A buffer overflow attack is when more data is added to a program’s buffer than it can handle. In this scenario, it’s possible for a hacker to cause that program to execute malicious code. This can be used to steal data or to gain unauthorized access. Fuzzing is used to find inputs which can cause a buffer overflow to occur.
Types of Fuzzing
Fuzzing tools can be classified based on both how test cases are generated and how much is known about the system.
Dumb vs. Smart
Dumb fuzzing simply adds large amounts of random inputs. It doesn’t choose inputs which are most likely to be accepted by the application. This makes it easier to implement without knowing anything about the software; however, it is also highly inefficient as most inputs will be rejected.

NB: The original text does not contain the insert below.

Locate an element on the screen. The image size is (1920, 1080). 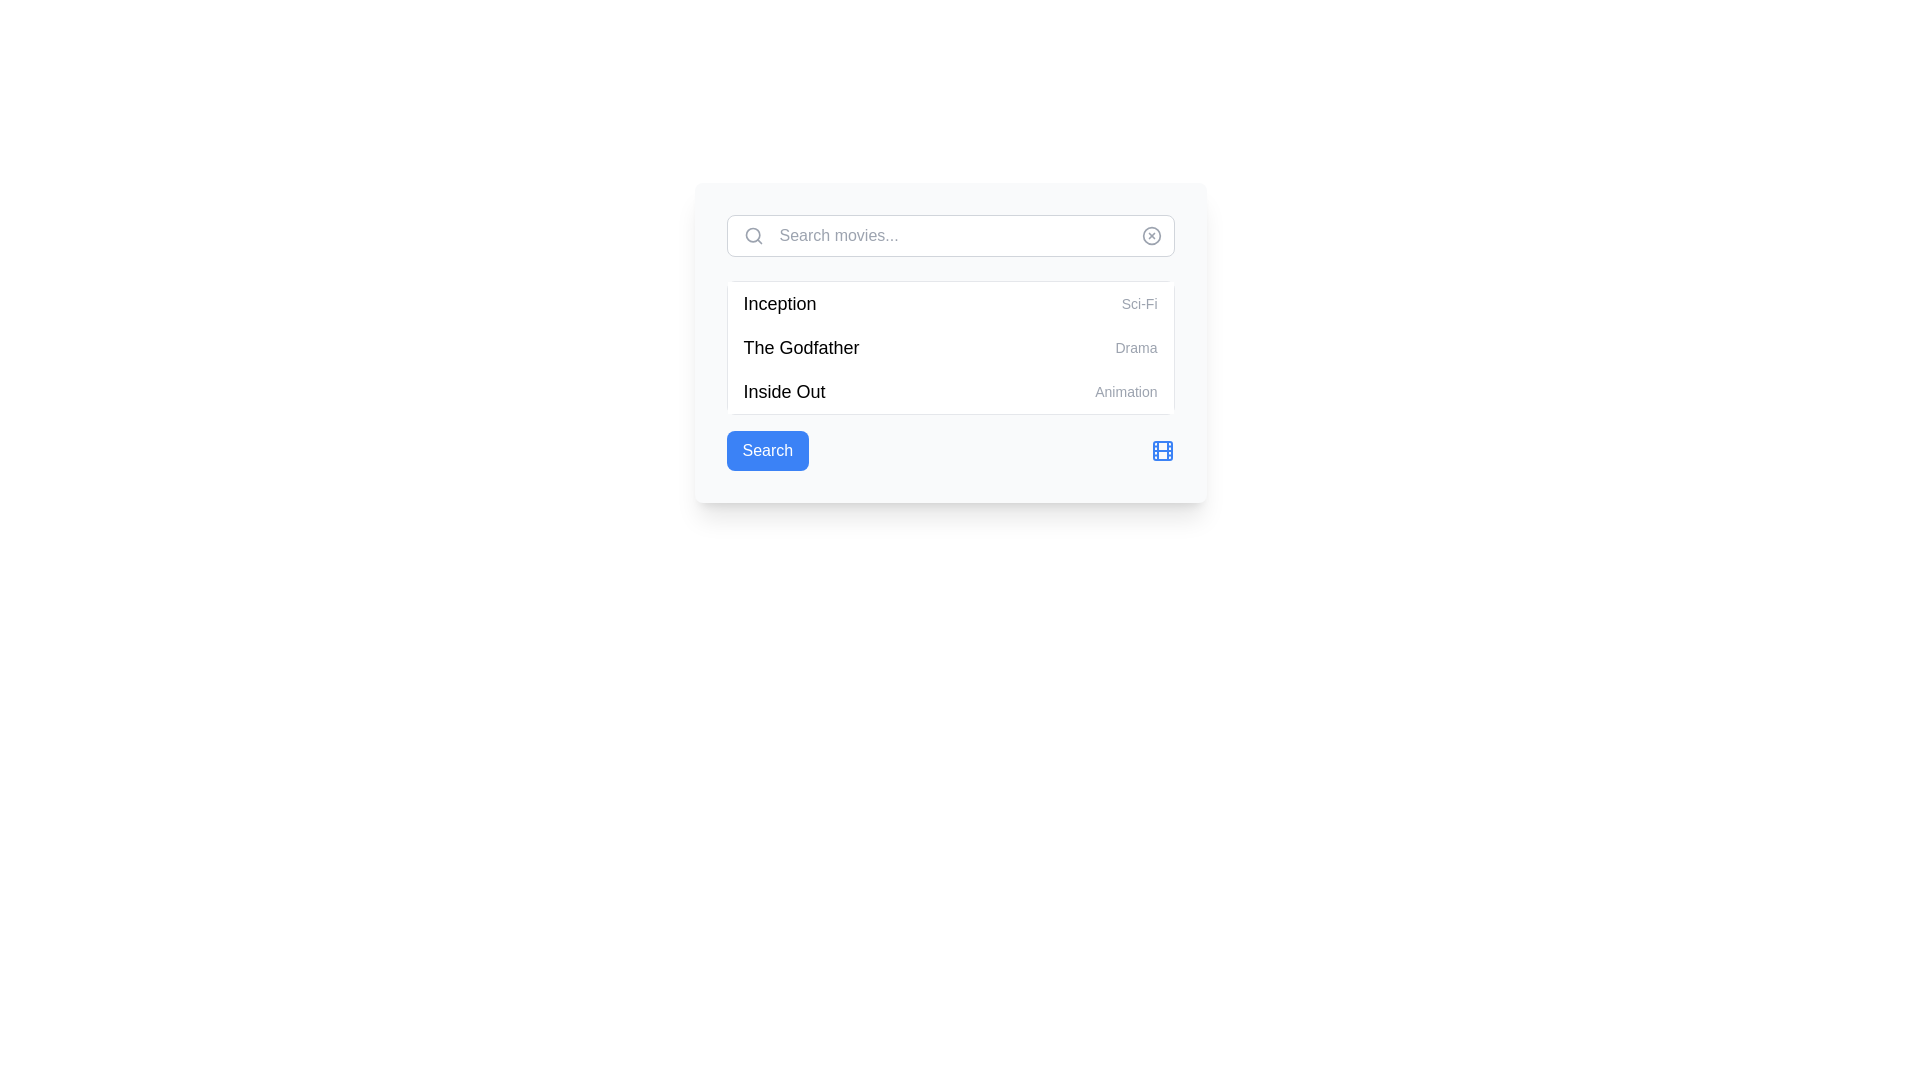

Smart fuzzing generates inputs that the application is likely to accept. It requires that the user understands what input format is acceptable and then generates large amounts of inputs within that format. Smart fuzzing requires more effort and product knowledge to implement, but it is significantly more efficient.
Mutational vs. Generational
Mutational fuzzers take an input that was previously accepted and make minor changes to it. This allows inputs to be generated that are likely to be accepted without knowledge of the accepted format.
Generational fuzzers create entirely new inputs based on what’s known about the accepted format.
White Box vs. Black Box
Black box fuzzing is used without any information about the application being tested. It is less effective than white box fuzzing but can be applied to any application without access to the source code. This makes it popular among hackers.
White box fuzzing uses information about the application being tested to create inputs that are most likely to be accepted and produce vulnerabilities. It is primarily used by software developers because it is more effective than black box fuzzing.
Fuzzing is a powerful software testing method that’s used by software developers, security professionals, and hackers. It requires minimal effort to implement and is capable of finding vulnerabilities that other software testing techniques do not.
It is particularly important from a security standpoint because it is often used to discover zero-day vulnerabilities. These vulnerabilities can either be discovered and fixed by security professionals, or discovered and exploited by hackers.